Passage →
Impact of Quaternized TiN Surface on Biofilm Growth

As previously stated, the oral microbiome is incredibly diverse, and no singular bacteria has been identified as the primary causating agent of peri-implantitis. Thus, preventing all types of microbial growth near the implant site may provide the best avenue for implant survival. The variance experienced with efficacy is expected as each patient’s flora will vary day-to-day and may respond differently depending on environmental factors such as diet, hygiene, periodontal condition, etc.

This study shows the potential anti-microbial effect of quaternized TiN compared with Ti and TiN at reducing CFUs (Figure 2) and bacteria coverage (Figure 3). The antibacterial mechanism of quaternized nitrogen has been proposed to interact with the cell wall, destroy the cytoplasmic membrane leading to the leakage of intracellular components and consequent cell death.^[12] The quaternized surface outperformed both the TiN and Ti surfaces significantly within the short 4-hour testing period for bacteria film thickness of 75 μm. Even with thick bacteria films that are 125μm thick, the quaternized surfaces still significantly reduced bacterial counts compared with the other two substrates, indicating that the surface has the ability to neutralize bacteria that are not directly in contact with the surface. The lack of statistical significance in interaction between coating type and thickness indicates that the superior anti-bacterial properties of quaternized TiN versus TiN and Ti is evident across different thicknesses of bacteria. Also, the fluorescent images showed the proliferation of live bacteria was lower in quaternized TiN compared to Ti and TiN. Implant surfaces should have the ability to affect bacteria that is not only in direct contact with the surface but also in the immediate vicinity. This is because during the process of osseointegration, the implant will initially be surrounded by saliva and soft tissue. Additionally, failure of an implant will be induced by an infection beginning near the soft tissue which will propagate downward towards the base of the implant. However, with the quaternized surface that propagation can be hindered or completely prevented.

Conclusion

A novel application of the well-known Menschutkin reaction has been applied to convert the surface nitrogen of a TiN coated implant from neutral to positively charged. The surface change was monitored and confirmed by Sessile contact angle and XPS measurements. Biofilm growth noted a 40–50% reduction in bacteria over traditional implant surfaces within 4 hours and noticeable effects many microns away. Considering current technology and other works pursuing high biocidal activity for implant structures, this methodology provides a simple method that would require little manufacturing line changes to accommodate and bring to market.

Prompt 1 → According to the passage, what reduction in bacteria did biofilm growth show over traditional implant surfaces within 4 hours?
Prompt 2 → Reproduce the passage from "A novel application" to "bring to market.", inclusive.
The material after this passage is not needed.

Data listing →
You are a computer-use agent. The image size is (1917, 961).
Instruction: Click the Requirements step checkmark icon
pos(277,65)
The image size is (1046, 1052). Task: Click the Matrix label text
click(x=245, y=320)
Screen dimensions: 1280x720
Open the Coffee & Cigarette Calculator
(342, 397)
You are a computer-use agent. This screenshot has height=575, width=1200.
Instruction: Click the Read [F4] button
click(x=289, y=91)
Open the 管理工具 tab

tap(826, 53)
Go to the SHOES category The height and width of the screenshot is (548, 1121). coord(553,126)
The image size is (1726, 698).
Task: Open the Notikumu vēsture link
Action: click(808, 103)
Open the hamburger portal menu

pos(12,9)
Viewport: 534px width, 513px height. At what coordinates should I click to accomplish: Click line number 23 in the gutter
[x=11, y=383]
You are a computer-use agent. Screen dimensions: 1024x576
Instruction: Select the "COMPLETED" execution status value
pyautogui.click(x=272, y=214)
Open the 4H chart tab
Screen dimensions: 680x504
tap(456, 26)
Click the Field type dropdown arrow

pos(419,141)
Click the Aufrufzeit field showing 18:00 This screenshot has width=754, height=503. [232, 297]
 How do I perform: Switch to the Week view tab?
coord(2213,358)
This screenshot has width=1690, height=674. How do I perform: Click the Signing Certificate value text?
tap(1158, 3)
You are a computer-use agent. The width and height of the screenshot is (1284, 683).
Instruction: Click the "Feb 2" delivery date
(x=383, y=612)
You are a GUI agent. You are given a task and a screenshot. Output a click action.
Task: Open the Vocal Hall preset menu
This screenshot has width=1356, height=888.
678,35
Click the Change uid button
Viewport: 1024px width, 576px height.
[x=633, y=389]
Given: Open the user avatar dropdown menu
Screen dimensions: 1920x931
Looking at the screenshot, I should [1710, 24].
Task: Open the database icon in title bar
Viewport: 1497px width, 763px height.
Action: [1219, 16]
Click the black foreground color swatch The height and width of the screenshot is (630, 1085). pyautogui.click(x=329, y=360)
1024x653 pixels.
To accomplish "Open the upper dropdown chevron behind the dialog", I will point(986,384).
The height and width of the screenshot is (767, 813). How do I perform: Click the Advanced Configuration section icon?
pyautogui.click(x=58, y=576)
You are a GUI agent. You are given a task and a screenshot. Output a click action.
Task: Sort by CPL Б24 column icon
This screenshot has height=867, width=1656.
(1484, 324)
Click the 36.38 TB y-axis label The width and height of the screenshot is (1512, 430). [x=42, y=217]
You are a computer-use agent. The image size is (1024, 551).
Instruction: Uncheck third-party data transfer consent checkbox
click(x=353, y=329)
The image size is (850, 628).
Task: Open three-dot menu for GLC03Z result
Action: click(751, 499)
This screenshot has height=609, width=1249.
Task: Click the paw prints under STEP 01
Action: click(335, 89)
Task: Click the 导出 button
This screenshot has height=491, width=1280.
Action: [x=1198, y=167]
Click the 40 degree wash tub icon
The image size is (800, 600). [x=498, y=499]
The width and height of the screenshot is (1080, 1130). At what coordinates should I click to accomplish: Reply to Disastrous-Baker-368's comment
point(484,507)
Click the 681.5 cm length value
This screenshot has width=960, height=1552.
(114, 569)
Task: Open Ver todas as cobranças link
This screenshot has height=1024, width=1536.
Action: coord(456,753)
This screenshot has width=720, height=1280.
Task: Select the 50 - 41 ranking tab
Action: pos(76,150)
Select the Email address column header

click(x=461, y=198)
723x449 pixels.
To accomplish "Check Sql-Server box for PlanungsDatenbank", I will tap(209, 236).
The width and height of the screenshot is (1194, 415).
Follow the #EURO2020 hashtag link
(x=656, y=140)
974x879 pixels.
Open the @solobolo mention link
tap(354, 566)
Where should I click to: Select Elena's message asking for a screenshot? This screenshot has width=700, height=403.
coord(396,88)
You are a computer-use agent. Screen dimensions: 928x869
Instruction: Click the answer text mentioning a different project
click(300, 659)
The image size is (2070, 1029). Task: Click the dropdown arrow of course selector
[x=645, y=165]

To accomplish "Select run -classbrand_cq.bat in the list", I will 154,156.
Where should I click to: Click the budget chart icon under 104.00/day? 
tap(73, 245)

Output 1 → A 40–50% reduction.

Output 2 →
A novel application of the well-known Menschutkin reaction has been applied to convert the surface nitrogen of a TiN coated implant from neutral to positively charged. The surface change was monitored and confirmed by Sessile contact angle and XPS measurements. Biofilm growth noted a 40–50% reduction in bacteria over traditional implant surfaces within 4 hours and noticeable effects many microns away. Considering current technology and other works pursuing high biocidal activity for implant structures, this methodology provides a simple method that would require little manufacturing line changes to accommodate and bring to market.